Knowing What to Build
— Work, Learning, Software — 2 min read
Codemagic Patch, the product I've been leading at Codemagic, is now public. Right now, it's only available as a self-hosted option, but it's on its way to becoming a managed service. You can check it out at https://github.com/codemagic-ci-cd/codemagic-patch.
Actually, I'm not writing this to introduce the product itself. I want to say something about what I came to understand while building it: the most valuable thing in software is the ability to know exactly what you need to build.
The story goes back 18 months. Back then, a friend and I started maintaining CodePush, which Microsoft had open-sourced to the community after discontinuing App Center. It wasn't easy, but we were happy with it. Codemagic even stepped in to sponsor our work. We couldn't have asked for more, because all we ever wanted was to keep using CodePush just as it was.
Martin, Codemagic's CEO, wasn't satisfied with only that. Why not? He showed me what Codemagic had learned from hosting CodePush. The service was already reaching hundreds of millions of devices around the world every month and serving petabytes of data. It became obvious that we needed something better than what we had. And here's the important part: this wasn't a naive "we need something better." It wasn't a bet on the future either. It was about what we already knew, right there in the present.

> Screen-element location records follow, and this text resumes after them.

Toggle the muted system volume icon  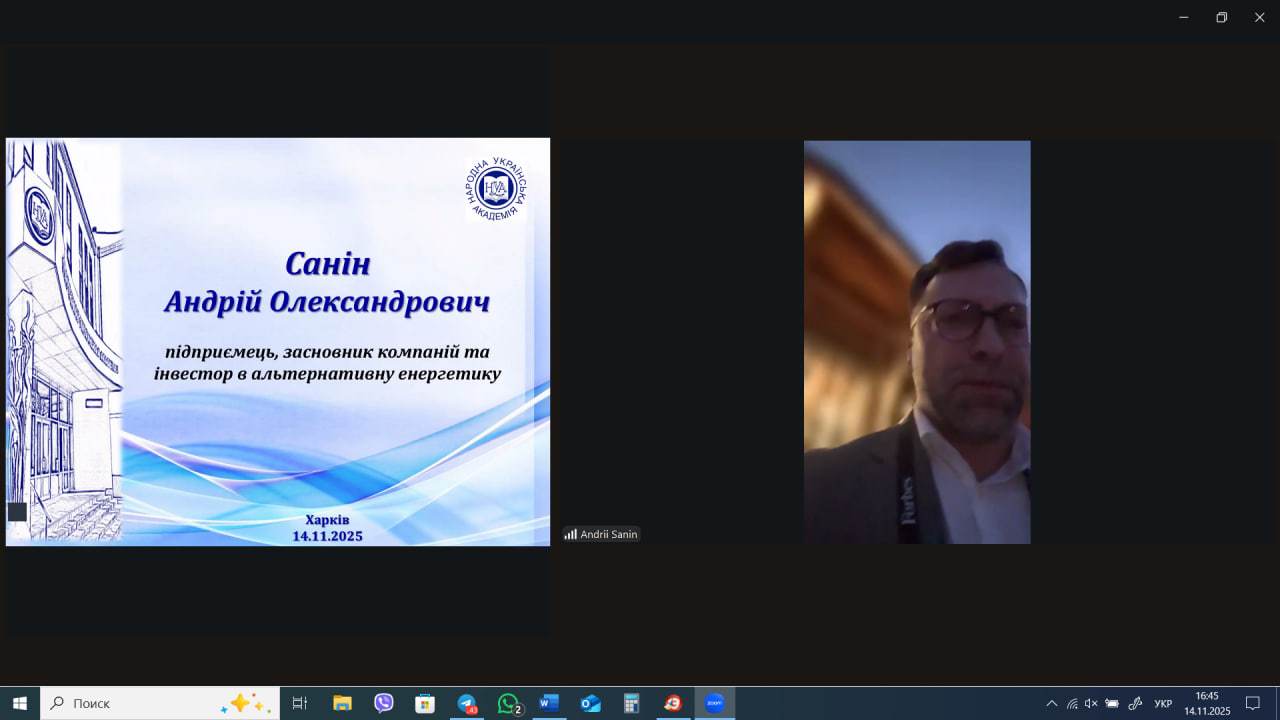[1091, 703]
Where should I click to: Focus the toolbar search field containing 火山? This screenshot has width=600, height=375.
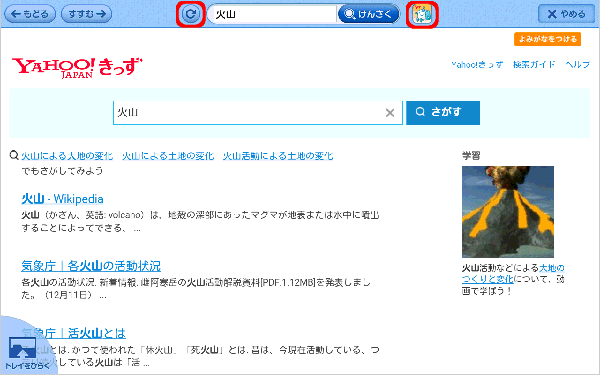[x=272, y=14]
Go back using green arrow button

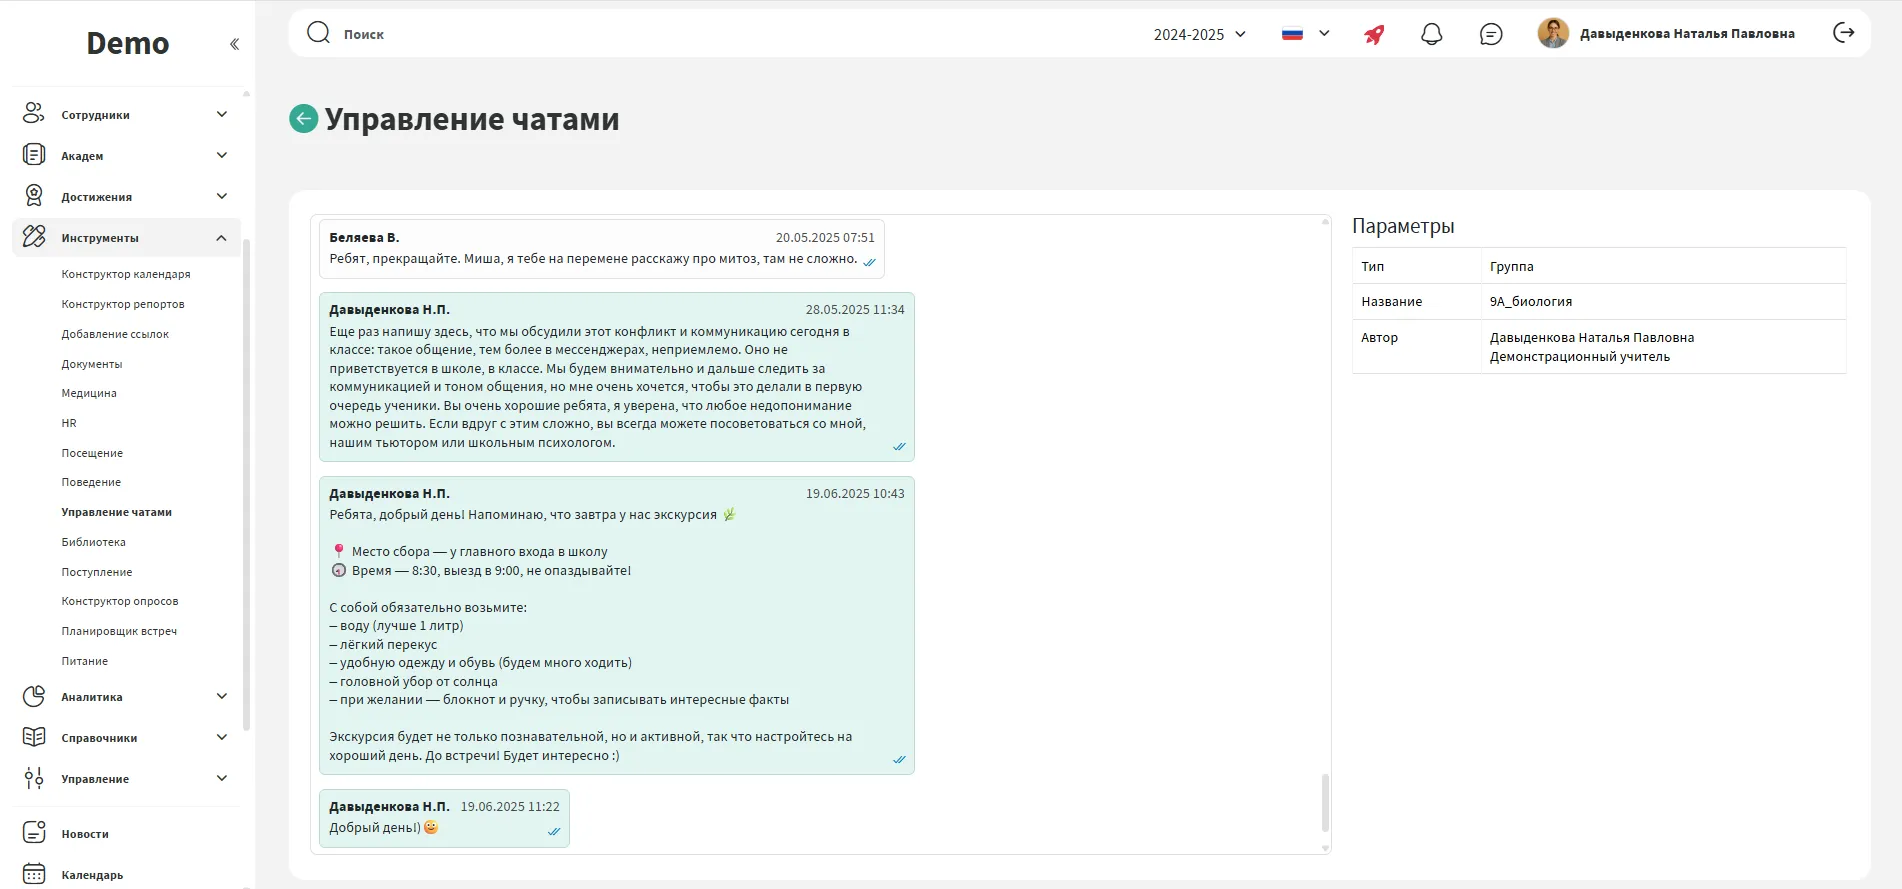click(303, 119)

Once I moved over to Codemagic and started building the new product, I leaned on what we already knew for every one of the hundreds and thousands of technical decisions we faced. As everyone knows, there are countless ways to implement any single idea. In all that uncertainty, we kept asking ourselves what we already knew, and we used it to make each call. What we learned from maintaining CodePush. What we learned from hosting it. In that sense, this new product is the sum of everything we've figured out so far. And of course, it will keep getting better as we learn more.
A lot of products fail not because they were built poorly, but because they never needed to be built in the first place. That was already true back when building software was hard, which is exactly why knowing precisely what to build has always been the most valuable thing of all. And as anyone can easily guess, it will be the one thing that truly sets products apart in the era of AI agents.